PASM Language Programming Guide

Introduction

The Proto-Assembly (PASM) Language is a low-level language that is used to write programs for the DRRA-2 architecture. The language is designed to be simple and easy to understand, while still providing the necessary features to write complex programs. The Proto-Assembly Language are structured assembly language whose instructions are not yet been scheduled. It preserves control hierarchy but lack of timing information. This guide will provide an overview of the language and how to write programs in it. In this guide, you will learn about the syntax of the Proto-Assembly Language, and its constraints.

Syntax Highlighting

We highly recommend to install the vscode extension for syntax highlighting of all languages used by the SiLago project. The extension is not published on vscode marketplace since it's still in alpha quality. However, you can download and install it from VSIX package available on github.

File Types

The Proto-Assembly Language uses the .pasm file extension for source files.
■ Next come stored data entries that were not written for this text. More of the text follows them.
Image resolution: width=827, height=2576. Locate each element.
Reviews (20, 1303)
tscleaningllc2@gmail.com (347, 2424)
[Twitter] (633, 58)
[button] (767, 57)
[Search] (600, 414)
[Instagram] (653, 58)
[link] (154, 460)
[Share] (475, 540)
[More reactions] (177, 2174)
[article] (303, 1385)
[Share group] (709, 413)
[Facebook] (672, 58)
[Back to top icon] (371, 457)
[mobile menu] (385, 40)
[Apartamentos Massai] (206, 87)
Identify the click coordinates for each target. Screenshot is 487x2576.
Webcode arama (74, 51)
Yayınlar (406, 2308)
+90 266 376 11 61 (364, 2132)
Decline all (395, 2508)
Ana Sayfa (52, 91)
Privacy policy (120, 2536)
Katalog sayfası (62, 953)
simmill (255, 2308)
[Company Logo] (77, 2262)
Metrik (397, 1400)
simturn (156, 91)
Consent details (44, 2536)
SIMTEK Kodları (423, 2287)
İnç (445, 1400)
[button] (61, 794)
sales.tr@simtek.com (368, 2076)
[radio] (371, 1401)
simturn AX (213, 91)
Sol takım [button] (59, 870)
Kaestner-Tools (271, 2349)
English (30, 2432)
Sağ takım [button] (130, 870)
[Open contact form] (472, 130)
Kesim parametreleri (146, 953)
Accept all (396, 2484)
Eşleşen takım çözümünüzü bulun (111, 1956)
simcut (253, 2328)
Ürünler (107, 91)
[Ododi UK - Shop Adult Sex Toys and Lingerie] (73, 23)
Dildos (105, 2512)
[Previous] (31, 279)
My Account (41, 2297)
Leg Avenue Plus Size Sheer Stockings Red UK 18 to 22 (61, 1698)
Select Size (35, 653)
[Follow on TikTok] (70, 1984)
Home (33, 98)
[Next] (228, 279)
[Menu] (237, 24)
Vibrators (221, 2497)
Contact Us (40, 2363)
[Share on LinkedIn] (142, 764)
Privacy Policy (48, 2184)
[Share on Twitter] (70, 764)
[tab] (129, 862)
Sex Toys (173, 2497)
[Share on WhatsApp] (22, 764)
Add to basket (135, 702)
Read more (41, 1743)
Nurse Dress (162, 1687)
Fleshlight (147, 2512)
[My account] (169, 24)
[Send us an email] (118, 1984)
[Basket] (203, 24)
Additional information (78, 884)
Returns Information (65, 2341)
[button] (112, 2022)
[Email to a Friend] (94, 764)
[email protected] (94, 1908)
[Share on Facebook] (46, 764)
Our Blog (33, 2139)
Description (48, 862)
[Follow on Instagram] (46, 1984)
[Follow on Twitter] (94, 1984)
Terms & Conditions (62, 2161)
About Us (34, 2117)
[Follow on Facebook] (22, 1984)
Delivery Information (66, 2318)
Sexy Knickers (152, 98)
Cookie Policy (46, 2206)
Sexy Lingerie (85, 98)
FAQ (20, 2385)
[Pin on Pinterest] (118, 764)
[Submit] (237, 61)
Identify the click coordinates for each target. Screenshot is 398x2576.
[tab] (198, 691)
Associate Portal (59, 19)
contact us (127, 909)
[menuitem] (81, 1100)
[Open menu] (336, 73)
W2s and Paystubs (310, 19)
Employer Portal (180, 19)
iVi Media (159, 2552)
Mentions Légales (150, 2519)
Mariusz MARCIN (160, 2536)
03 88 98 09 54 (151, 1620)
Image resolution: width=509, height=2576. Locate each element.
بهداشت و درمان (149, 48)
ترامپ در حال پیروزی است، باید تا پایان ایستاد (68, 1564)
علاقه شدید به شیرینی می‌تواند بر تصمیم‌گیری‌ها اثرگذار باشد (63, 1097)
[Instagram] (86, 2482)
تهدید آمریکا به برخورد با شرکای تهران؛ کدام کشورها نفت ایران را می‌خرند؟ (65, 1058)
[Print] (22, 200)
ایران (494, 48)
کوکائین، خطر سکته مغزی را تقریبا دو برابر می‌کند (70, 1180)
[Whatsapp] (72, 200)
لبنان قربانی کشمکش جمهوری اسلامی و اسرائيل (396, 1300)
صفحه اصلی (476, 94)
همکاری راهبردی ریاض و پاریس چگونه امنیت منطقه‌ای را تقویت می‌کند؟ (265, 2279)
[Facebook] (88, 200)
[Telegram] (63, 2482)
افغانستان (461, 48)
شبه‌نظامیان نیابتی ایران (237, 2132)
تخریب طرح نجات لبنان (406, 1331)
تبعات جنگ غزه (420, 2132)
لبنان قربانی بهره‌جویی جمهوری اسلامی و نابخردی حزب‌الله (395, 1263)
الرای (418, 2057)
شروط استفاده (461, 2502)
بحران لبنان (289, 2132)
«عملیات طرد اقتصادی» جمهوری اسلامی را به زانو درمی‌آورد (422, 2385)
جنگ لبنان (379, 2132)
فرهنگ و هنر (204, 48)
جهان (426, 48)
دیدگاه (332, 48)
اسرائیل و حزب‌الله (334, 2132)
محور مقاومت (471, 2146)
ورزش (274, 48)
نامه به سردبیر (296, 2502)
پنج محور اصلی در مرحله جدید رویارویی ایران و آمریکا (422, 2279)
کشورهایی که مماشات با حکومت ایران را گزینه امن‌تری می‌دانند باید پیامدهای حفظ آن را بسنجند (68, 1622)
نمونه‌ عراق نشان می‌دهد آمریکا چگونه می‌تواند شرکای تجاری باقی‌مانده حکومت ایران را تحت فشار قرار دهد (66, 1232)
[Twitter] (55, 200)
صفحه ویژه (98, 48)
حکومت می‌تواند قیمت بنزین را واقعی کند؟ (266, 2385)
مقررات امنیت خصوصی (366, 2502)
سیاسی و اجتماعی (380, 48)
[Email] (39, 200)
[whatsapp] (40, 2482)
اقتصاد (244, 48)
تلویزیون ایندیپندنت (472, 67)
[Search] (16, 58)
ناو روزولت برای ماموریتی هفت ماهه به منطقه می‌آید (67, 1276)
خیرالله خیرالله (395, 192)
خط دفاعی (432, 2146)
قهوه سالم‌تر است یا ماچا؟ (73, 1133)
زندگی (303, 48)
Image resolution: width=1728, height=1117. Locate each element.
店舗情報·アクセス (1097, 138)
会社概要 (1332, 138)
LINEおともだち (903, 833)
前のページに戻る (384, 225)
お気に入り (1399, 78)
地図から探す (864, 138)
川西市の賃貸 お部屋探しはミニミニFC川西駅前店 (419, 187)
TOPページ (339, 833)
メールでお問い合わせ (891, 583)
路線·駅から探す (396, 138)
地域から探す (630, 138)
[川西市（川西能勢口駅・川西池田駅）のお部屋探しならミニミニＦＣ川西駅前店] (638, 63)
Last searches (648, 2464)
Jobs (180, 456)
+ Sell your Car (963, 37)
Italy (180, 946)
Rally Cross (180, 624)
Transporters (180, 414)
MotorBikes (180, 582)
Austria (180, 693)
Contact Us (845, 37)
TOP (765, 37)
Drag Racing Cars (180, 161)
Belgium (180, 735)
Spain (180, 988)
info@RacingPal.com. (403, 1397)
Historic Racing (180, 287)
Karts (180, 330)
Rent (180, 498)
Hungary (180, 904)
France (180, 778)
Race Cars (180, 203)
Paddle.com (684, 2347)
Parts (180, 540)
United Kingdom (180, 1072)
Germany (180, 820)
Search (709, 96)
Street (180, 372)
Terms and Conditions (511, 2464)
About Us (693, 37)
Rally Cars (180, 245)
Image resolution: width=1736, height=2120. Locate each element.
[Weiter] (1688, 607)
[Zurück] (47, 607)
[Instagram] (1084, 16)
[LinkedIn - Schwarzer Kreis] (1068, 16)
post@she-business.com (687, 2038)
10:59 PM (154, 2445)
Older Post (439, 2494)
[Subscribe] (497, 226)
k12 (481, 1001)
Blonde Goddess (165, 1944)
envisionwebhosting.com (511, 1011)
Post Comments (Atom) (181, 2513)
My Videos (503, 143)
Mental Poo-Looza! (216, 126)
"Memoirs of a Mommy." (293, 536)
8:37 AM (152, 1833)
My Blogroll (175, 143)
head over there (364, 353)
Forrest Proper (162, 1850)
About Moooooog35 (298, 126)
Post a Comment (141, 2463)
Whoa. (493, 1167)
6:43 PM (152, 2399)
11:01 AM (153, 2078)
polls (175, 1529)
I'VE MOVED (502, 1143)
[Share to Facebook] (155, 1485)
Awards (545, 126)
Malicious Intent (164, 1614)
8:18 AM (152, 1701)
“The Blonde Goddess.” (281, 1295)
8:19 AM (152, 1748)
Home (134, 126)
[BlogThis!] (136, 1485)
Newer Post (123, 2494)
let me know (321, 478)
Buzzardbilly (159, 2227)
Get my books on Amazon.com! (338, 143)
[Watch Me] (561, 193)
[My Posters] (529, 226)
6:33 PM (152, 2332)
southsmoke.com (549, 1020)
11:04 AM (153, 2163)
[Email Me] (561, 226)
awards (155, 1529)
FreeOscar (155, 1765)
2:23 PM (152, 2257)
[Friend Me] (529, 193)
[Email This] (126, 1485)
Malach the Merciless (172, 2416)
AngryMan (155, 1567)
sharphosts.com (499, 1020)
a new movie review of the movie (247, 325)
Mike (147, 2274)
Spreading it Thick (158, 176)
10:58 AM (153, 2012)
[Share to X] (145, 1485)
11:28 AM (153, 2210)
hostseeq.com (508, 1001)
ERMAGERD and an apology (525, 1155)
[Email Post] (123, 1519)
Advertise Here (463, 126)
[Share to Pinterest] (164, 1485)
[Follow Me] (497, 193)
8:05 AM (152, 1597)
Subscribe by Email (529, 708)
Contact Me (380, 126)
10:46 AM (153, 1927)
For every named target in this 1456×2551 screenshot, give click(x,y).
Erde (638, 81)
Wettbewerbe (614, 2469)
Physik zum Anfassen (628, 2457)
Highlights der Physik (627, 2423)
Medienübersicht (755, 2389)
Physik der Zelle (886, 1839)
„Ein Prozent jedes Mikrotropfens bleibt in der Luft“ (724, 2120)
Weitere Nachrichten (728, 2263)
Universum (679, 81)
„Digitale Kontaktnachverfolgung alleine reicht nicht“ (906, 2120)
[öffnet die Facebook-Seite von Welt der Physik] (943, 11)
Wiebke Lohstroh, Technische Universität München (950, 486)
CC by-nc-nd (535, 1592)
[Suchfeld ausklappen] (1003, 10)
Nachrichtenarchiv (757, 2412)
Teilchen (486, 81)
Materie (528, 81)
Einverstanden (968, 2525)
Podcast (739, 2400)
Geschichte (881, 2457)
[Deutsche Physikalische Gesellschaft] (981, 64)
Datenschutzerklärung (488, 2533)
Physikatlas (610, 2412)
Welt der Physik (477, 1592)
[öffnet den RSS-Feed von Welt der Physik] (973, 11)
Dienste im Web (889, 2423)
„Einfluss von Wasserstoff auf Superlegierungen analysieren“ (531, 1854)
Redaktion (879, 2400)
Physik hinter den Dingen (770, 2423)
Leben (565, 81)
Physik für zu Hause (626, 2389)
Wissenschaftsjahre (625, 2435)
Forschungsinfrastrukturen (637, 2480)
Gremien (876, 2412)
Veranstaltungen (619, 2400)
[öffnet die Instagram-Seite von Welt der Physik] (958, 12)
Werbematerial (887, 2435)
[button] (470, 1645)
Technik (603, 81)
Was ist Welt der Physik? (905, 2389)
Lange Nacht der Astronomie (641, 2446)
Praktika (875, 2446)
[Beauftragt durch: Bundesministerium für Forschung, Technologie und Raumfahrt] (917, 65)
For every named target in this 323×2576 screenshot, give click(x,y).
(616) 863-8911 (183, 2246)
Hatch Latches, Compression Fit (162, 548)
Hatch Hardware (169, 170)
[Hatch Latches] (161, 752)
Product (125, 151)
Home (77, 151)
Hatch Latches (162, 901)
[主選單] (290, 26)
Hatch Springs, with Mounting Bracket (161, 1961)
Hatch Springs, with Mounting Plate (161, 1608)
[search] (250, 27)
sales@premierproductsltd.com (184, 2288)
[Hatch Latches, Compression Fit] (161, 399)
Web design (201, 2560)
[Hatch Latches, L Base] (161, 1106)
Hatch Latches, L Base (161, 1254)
These files contain the source code for a program written in the Proto-Assembly Language. Inside the .pasm file, you can write regions, operations, instructions, as well as constraints that define the behavior of the program. The file is structured in a way that allows for hierarchical organization of the code, making it easier to read and maintain.

The output of the scheduling and synchronization process is a human-readable assembly language file with .asm as suffix and a binary file (currently it's in text format for debugging purpose) with .bin as suffix. See the following figure:

Syntax for Proto-Assembly Language

Comments

Comments in the Proto-Assembly Language are denoted by the # character. Anything after the # character on a line is considered a comment and is ignored by the compiler.

Syntax Format

All regions, operations, and instructions follow the same syntax format. The syntax format is as follows:

NAME <ID> (PARAM_0=VALUE_0, PARAM_1=VALUE_1, ...) {
    CONTENT_0
    CONTENT_1
    ...
}

However, different regions, operations, and instructions requires only some parts of the syntax format. For example, for_region usually don't need the ID part; Instructions don't have any contents.

For constraints, the syntax is slightly different. The syntax format for constraints is as follows:

constraint ("CONSTRAINT CONTENT")
constraint ("CONSTRAINT CONTENT")
...

Note that the CONSTRAINT CONTENT must be a valid constraint expression that is accepted by minizinc. See MiniZinc Handbook for more information about the constraint syntax.

The following EBNF grammar describes the syntax of the Proto-Assembly Language:

start: (for_region | if_region | epoch_region)*

for_region: "for"   ("<" IDENTIFIER ">")? ("(" parameter ("," parameter)* ")") "{" (for_region | if_region | epoch_region)+ "}"
if_region: "if"   ("<" IDENTIFIER ">")? ("(" parameter ("," parameter)* ")") "{" (for_region | if_region | epoch_region)+ "}" ( "else" "{" (for_region | if_region | epoch_region)+ "}")?
epoch_region: "epoch" ("<" IDENTIFIER ">")? ("(" parameter ("," parameter)* ")")? "{" (cop_region | rop_region | raw_region | constraint)+ "}"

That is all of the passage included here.